Tips for the Best Cajun Potato Soup
- Choose andouille sausage: Its smokiness sets the tone—otherwise substitute kielbasa or smoked chorizo.
- Adjust spice level: Add more cayenne or muddle in hot sauce if you love heat, or dial back for milder taste.
- Texture variation: Mash part of the potatoes to thicken while leaving chunks intact.
- Cheese options: Swap mild cheddar for pepper jack or smoked gouda for variation.
- Make it dairy-free: Use coconut cream or omit cheese; the soup remains fragrant and flavorful.
Variations to Try
- Vegetarian version: Skip sausage and use vegan smoked sausage or tempeh.
- Creamier version: Stir in more cream, or blend half the soup and then return sausage for velvety texture.
- Seafood twist: In true Cajun style, replace sausage with grilled shrimp or crab during final simmer.
- Healthier version: Use half-and-half instead of heavy cream and reduce cheese.
Serving Suggestions
This soup pairs beautifully with:
- Warm bread (cornbread, baguette, or crusty roll)
- Side salad or grain bowl
- Garnishes like crumbled bacon, shredded cheese, scallions, or hot sauce
- Wine pairing: crisp Chardonnay or dry Rosé
It’s equally satisfying as a hearty lunch or a family dinner centerpiece.
Storage & Reheating
- Store in a covered container in the fridge for up to 4 days.
- Freeze in portions for up to 3 months—let cool before freezing.

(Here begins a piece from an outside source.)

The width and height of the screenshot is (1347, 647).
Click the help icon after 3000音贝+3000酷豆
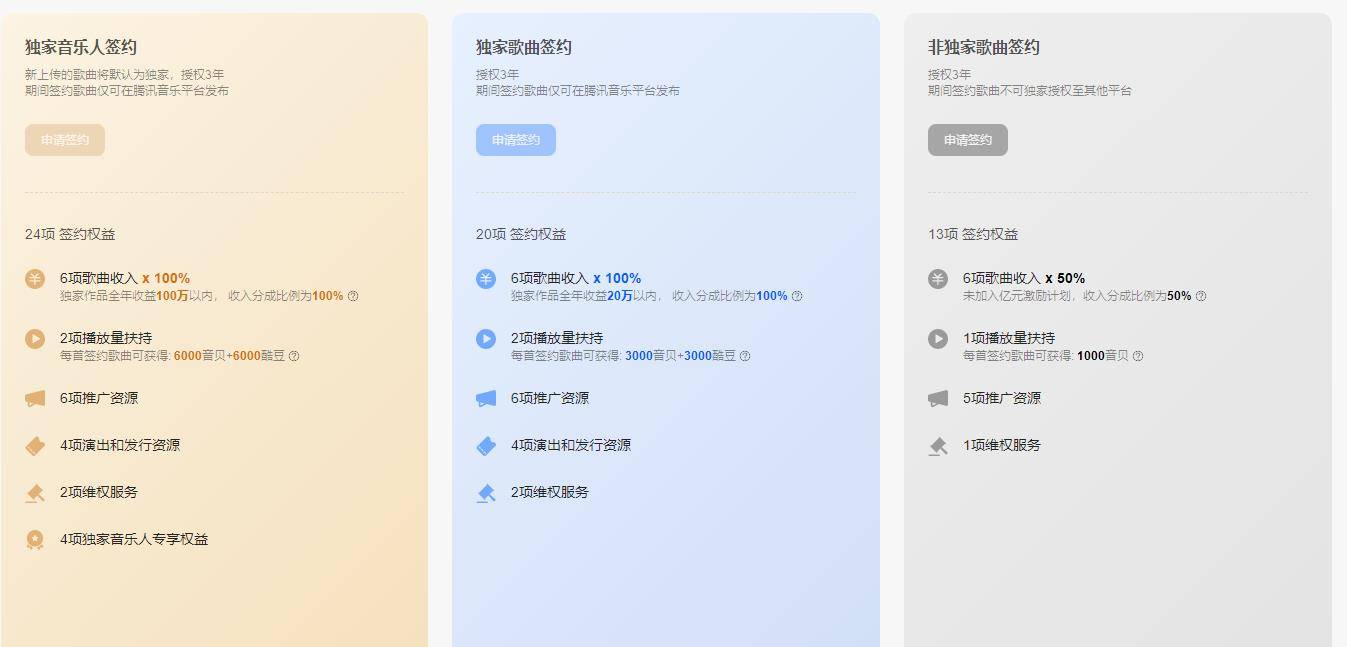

Reheat in a pot over low heat, stirring occasionally.
- Enhance flavor on the second day; adjust seasoning upon reheating.
Health & Nutrition Highlights
- Protein-packed: Sausage and cheese add savory depth
- Fiber-rich: Potatoes and veggies
- Balanced fats: Cream and cheese provide richness—lighten where needed
- Gluten-free: Naturally grain-free and easy to adapt
Cajun Potato Soup
Ingredients
Sausage Base
- 1 Tbsp vegetable oil
- 13½ oz ring andouille sausage sliced ¼″ rounds
Sautéed Vegetables
- 1 large onion ≈1 cup, diced
- ½ cup celery diced
- ½ red bell pepper diced
- 2 tsp garlic minced
Soup Core
- 1 tsp Cajun seasoning
- ½ tsp kosher salt
- ½ tsp black pepper
- ½ tsp paprika
- ¼ tsp cayenne pepper adjust to taste
- 4 cups chicken broth
- 4 large russet potatoes peeled and cubed
Finishing Touches
- ½ cup heavy cream
- 1 cup mild cheddar cheese shredded
- Chopped parsley for garnish
Instructions
Brown the Andouille
- Heat oil over medium heat in a large pot. Add sausage slices and cook, stirring occasionally, for 3–4 minutes until browned. Remove sausage and set aside.
Sauté Veggies
- In the same pot, add onion, celery, and bell pepper. Cook for 5–8 minutes until softened. Stir in garlic and cook another minute until fragrant.
Season and Add Broth
- Sprinkle in Cajun seasoning, salt, pepper, paprika, and cayenne. Stir to coat the vegetables. Pour in chicken broth and potatoes. Bring to a simmer and cook 20–25 minutes until potatoes are fork-tender.
Finish the Soup
- Return sausage to the pot. Stir in heavy cream and cheddar cheese. Simmer for an additional 5 minutes until cheese is melted and the soup is creamy.
Serve
- Ladle into bowls. Garnish with chopped parsley and perhaps extra cheese or a dash of paprika for color.